3. Tem-se visto, no início do presente século, uma série de
manifestações por todo o mundo que demonstram a indignação das pessoas
perante as promessas não cumpridas do sistema político: a revolução da
liberdade e dignidade da Tunísia, a revolução egípcia, as insurreições
árabes, os Indignados de Espanha e o Occupy Wall Street nos Estados
Unidos são exemplos desse quadro.
4. Na América Latina, em 2006, ocorreu a Revolução dos Pinguins no
Chile, onde estudantes ocuparam mais de 600 escolas reivindicando a
gratuidade do exame de seleção para universidade e o passe escolar
gratuito.
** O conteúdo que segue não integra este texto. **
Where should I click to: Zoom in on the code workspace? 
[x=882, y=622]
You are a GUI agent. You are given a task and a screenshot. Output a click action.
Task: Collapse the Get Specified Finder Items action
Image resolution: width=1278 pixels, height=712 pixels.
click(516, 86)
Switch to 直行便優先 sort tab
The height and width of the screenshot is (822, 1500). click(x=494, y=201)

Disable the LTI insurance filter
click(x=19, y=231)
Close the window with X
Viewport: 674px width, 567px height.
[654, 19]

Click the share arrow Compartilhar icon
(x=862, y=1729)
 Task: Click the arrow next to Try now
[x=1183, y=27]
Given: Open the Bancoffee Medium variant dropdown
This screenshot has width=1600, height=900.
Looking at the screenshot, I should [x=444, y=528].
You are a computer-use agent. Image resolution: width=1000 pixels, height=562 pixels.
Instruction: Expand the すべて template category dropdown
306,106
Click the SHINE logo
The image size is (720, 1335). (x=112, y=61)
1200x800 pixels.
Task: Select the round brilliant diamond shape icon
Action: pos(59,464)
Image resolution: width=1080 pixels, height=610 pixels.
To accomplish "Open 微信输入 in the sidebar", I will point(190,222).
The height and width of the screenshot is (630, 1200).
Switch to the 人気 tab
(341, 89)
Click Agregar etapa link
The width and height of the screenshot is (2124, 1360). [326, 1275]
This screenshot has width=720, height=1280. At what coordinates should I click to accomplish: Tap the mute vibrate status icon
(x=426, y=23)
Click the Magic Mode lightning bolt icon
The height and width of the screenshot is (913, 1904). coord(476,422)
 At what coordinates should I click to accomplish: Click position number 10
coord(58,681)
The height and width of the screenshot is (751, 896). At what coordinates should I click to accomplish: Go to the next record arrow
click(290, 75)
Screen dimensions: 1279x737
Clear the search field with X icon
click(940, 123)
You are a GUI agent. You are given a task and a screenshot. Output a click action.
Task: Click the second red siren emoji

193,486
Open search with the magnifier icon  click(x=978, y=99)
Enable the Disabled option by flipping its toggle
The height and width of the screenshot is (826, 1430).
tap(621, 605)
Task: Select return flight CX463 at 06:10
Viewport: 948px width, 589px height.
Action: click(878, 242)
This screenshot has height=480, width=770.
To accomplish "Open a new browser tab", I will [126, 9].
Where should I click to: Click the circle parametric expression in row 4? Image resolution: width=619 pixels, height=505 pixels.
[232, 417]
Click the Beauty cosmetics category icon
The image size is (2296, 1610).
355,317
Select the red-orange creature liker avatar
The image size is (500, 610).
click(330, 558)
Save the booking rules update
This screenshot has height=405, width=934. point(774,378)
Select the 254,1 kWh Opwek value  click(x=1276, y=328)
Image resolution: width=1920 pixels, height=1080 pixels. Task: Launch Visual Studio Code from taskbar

Em 2015, mais de 200 escolas foram ocupadas em São Paulo
contra o fechamento de unidades pelo governo paulista.
5. É a partir desse contexto que se deve voltar os olhos às atuais
ocupações. Na sociedade em rede, a dinâmica das mobilizações sociais e
dos meios de controle do Estado pela sociedade ganharam uma nova
conformação e, consequentemente, o Direito deve acompanhar tais
transformações a partir de releituras dos institutos jurídicos.
6. O direito à liberdade de expressão, estampado no art. 5º, IV da
Constituição da República, permite que a liberdade de manifestar o
pensamento, por meio da comunicação, ocorra entre interlocutores
presentes ou ausentes. Na sociedade em rede, não é mais possível
entender que vigore uma forma apartada de comunicação entre presentes de
um lado e entre ausentes do outro, quando surgem, a todo momento,
formas não usuais de manifestação, como é o caso das ocupações, que
afetam um número considerável de pessoas, ganhando repercussão e gerando
discussões sobre o evento.
7. Assim, partindo dessa constatação, é preciso considerar que as
ocupações, na forma que sucedem em escolas e universidades, consistem em
exercício de liberdade de expressão que permite, aos coletivos, grupos e
movimentos sociais, a atenção do Estado e da sociedade para as suas
demandas. Representam, em outros termos, legítimo direito tutelado pela
Constituição da República.
8. Tais atos não configuram, portanto, esbulho sobre bens públicos.
Conforme reconhecido judicialmente por ocasião da mobilização de
estudantes ocorridas em São Paulo em 2015, o instituto possessório não
guarda identidade com o ato de ocupação, uma vez que os alunos não
pretendem ter a posse do prédio público, mas utilizá-lo para dizer à
sociedade que a escola/universidade e a educação são temas que dizem
respeito essencialmente aos alunos e que eles, enquanto sujeitos de
direitos – amparados pela Constituição da República, pelo Estatuto da
Juventude e pelo Estatuto da Criança e do Adolescente – podem
manifestar-se acerca das pretendidas modificações na legislação
pertinente.
9. Não se pode esquecer, ainda, que os estudantes das escolas e
universidades trazem a esperança de um novo tempo com a intervenção da
sociedade nas questões públicas, na medida em que buscam estabelecer um
diálogo duradouro com o Estado. A democracia de alta intensidade,
projetada em Constituição que promete a construção de sociedade livre,
justa e solidária (art. 3o, I), impõe a permanente participação social
na gestão pública, não se limitando, pois, às formalidades eleitorais.
10. Por tudo isso, a Associação Juízes para a Democracia (AJD), no
exercício da liberdade de associação também consagrado
constitucionalmente (art. 5o, XVII), vem a público afirmar que as
ocupações nas escolas e universidades, como forma de protesto,
representam legítima expressão do direito à livre manifestação, clamando
para que o Estado promova o diálogo efetivo com estudantes.